◆ Requirements
Format every line of the items below as a Markdown table with the columns Row and Line, giving each line a row number and omitting blank lines.
==============================
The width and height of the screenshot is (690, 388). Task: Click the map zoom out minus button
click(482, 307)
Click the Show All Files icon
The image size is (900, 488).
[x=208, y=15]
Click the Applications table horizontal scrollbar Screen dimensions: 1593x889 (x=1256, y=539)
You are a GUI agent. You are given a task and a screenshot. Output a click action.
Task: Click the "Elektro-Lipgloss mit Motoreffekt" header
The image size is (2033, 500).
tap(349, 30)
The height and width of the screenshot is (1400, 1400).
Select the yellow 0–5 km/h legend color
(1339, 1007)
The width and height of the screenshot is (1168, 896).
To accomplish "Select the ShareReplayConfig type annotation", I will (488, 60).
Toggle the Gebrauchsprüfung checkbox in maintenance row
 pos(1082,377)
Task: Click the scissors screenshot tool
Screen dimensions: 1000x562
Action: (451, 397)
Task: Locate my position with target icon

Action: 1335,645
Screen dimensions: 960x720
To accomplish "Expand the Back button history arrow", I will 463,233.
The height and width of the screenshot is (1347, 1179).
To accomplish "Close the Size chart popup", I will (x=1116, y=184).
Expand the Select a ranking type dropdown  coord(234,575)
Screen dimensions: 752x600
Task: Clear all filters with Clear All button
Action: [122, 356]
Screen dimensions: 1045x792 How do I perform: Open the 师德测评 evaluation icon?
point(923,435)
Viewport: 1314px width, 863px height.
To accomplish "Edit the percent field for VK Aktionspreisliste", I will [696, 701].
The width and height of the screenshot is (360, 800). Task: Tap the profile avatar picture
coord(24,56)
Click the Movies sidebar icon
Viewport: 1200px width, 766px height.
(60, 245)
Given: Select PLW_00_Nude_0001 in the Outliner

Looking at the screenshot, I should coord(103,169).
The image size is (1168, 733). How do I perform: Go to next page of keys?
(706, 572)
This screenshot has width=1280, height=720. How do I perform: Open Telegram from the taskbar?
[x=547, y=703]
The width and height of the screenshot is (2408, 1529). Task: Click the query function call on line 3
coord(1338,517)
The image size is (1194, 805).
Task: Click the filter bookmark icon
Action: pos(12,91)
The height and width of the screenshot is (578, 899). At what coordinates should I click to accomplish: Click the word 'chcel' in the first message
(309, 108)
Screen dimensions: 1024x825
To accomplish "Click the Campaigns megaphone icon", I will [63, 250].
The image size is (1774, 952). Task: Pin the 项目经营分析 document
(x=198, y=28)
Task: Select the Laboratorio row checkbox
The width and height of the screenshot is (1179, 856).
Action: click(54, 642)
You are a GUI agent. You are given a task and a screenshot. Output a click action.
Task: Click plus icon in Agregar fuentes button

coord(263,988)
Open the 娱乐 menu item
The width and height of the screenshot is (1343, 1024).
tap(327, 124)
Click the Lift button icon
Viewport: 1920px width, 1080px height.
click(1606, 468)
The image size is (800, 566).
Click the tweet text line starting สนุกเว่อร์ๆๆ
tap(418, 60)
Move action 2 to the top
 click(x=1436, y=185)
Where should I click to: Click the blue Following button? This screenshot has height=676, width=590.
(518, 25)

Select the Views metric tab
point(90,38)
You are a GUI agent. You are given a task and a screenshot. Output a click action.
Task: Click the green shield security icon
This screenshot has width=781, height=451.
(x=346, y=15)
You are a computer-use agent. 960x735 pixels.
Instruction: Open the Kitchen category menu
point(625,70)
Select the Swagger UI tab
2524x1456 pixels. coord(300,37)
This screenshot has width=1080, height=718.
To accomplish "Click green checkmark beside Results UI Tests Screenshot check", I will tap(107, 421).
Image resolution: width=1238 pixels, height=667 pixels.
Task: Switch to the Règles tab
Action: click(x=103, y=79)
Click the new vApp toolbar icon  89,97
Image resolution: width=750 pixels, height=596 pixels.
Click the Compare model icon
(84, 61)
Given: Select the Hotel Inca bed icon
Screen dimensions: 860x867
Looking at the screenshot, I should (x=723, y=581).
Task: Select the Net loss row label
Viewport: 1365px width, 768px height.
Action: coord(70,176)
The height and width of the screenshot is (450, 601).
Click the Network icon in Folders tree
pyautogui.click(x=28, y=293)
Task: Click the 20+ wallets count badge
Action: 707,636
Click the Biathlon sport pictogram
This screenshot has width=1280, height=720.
==============================
◆ Exercise solution
| Row | Line |
|---|---|
| 1 | The width and height of the screenshot is (690, 388). Task: Click the map zoom out minus button |
| 2 | click(482, 307) |
| 3 | Click the Show All Files icon |
| 4 | The image size is (900, 488). |
| 5 | [x=208, y=15] |
| 6 | Click the Applications table horizontal scrollbar Screen dimensions: 1593x889 (x=1256, y=539) |
| 7 | You are a GUI agent. You are given a task and a screenshot. Output a click action. |
| 8 | Task: Click the "Elektro-Lipgloss mit Motoreffekt" header |
| 9 | The image size is (2033, 500). |
| 10 | tap(349, 30) |
| 11 | The height and width of the screenshot is (1400, 1400). |
| 12 | Select the yellow 0–5 km/h legend color |
| 13 | (1339, 1007) |
| 14 | The width and height of the screenshot is (1168, 896). |
| 15 | To accomplish "Select the ShareReplayConfig type annotation", I will (488, 60). |
| 16 | Toggle the Gebrauchsprüfung checkbox in maintenance row |
| 17 |  pos(1082,377) |
| 18 | Task: Click the scissors screenshot tool |
| 19 | Screen dimensions: 1000x562 |
| 20 | Action: (451, 397) |
| 21 | Task: Locate my position with target icon |
| 22 | Action: 1335,645 |
| 23 | Screen dimensions: 960x720 |
| 24 | To accomplish "Expand the Back button history arrow", I will 463,233. |
| 25 | The height and width of the screenshot is (1347, 1179). |
| 26 | To accomplish "Close the Size chart popup", I will (x=1116, y=184). |
| 27 | Expand the Select a ranking type dropdown  coord(234,575) |
| 28 | Screen dimensions: 752x600 |
| 29 | Task: Clear all filters with Clear All button |
| 30 | Action: [122, 356] |
| 31 | Screen dimensions: 1045x792 How do I perform: Open the 师德测评 evaluation icon? |
| 32 | point(923,435) |
| 33 | Viewport: 1314px width, 863px height. |
| 34 | To accomplish "Edit the percent field for VK Aktionspreisliste", I will [696, 701]. |
| 35 | The width and height of the screenshot is (360, 800). Task: Tap the profile avatar picture |
| 36 | coord(24,56) |
| 37 | Click the Movies sidebar icon |
| 38 | Viewport: 1200px width, 766px height. |
| 39 | (60, 245) |
| 40 | Given: Select PLW_00_Nude_0001 in the Outliner |
| 41 | Looking at the screenshot, I should coord(103,169). |
| 42 | The image size is (1168, 733). How do I perform: Go to next page of keys? |
| 43 | (706, 572) |
| 44 | This screenshot has width=1280, height=720. How do I perform: Open Telegram from the taskbar? |
| 45 | [x=547, y=703] |
| 46 | The width and height of the screenshot is (2408, 1529). Task: Click the query function call on line 3 |
| 47 | coord(1338,517) |
| 48 | The image size is (1194, 805). |
| 49 | Task: Click the filter bookmark icon |
| 50 | Action: pos(12,91) |
| 51 | The height and width of the screenshot is (578, 899). At what coordinates should I click to accomplish: Click the word 'chcel' in the first message |
| 52 | (309, 108) |
| 53 | Screen dimensions: 1024x825 |
| 54 | To accomplish "Click the Campaigns megaphone icon", I will [63, 250]. |
| 55 | The image size is (1774, 952). Task: Pin the 项目经营分析 document |
| 56 | (x=198, y=28) |
| 57 | Task: Select the Laboratorio row checkbox |
| 58 | The width and height of the screenshot is (1179, 856). |
| 59 | Action: click(54, 642) |
| 60 | You are a GUI agent. You are given a task and a screenshot. Output a click action. |
| 61 | Task: Click plus icon in Agregar fuentes button |
| 62 | coord(263,988) |
| 63 | Open the 娱乐 menu item |
| 64 | The width and height of the screenshot is (1343, 1024). |
| 65 | tap(327, 124) |
| 66 | Click the Lift button icon |
| 67 | Viewport: 1920px width, 1080px height. |
| 68 | click(1606, 468) |
| 69 | The image size is (800, 566). |
| 70 | Click the tweet text line starting สนุกเว่อร์ๆๆ |
| 71 | tap(418, 60) |
| 72 | Move action 2 to the top |
| 73 |  click(x=1436, y=185) |
| 74 | Where should I click to: Click the blue Following button? This screenshot has height=676, width=590. |
| 75 | (518, 25) |
| 76 | Select the Views metric tab |
| 77 | point(90,38) |
| 78 | You are a GUI agent. You are given a task and a screenshot. Output a click action. |
| 79 | Task: Click the green shield security icon |
| 80 | This screenshot has width=781, height=451. |
| 81 | (x=346, y=15) |
| 82 | You are a computer-use agent. 960x735 pixels. |
| 83 | Instruction: Open the Kitchen category menu |
| 84 | point(625,70) |
| 85 | Select the Swagger UI tab |
| 86 | 2524x1456 pixels. coord(300,37) |
| 87 | This screenshot has width=1080, height=718. |
| 88 | To accomplish "Click green checkmark beside Results UI Tests Screenshot check", I will tap(107, 421). |
| 89 | Image resolution: width=1238 pixels, height=667 pixels. |
| 90 | Task: Switch to the Règles tab |
| 91 | Action: click(x=103, y=79) |
| 92 | Click the new vApp toolbar icon  89,97 |
| 93 | Image resolution: width=750 pixels, height=596 pixels. |
| 94 | Click the Compare model icon |
| 95 | (84, 61) |
| 96 | Given: Select the Hotel Inca bed icon |
| 97 | Screen dimensions: 860x867 |
| 98 | Looking at the screenshot, I should (x=723, y=581). |
| 99 | Task: Select the Net loss row label |
| 100 | Viewport: 1365px width, 768px height. |
| 101 | Action: coord(70,176) |
| 102 | The height and width of the screenshot is (450, 601). |
| 103 | Click the Network icon in Folders tree |
| 104 | pyautogui.click(x=28, y=293) |
| 105 | Task: Click the 20+ wallets count badge |
| 106 | Action: 707,636 |
| 107 | Click the Biathlon sport pictogram |
| 108 | This screenshot has width=1280, height=720. |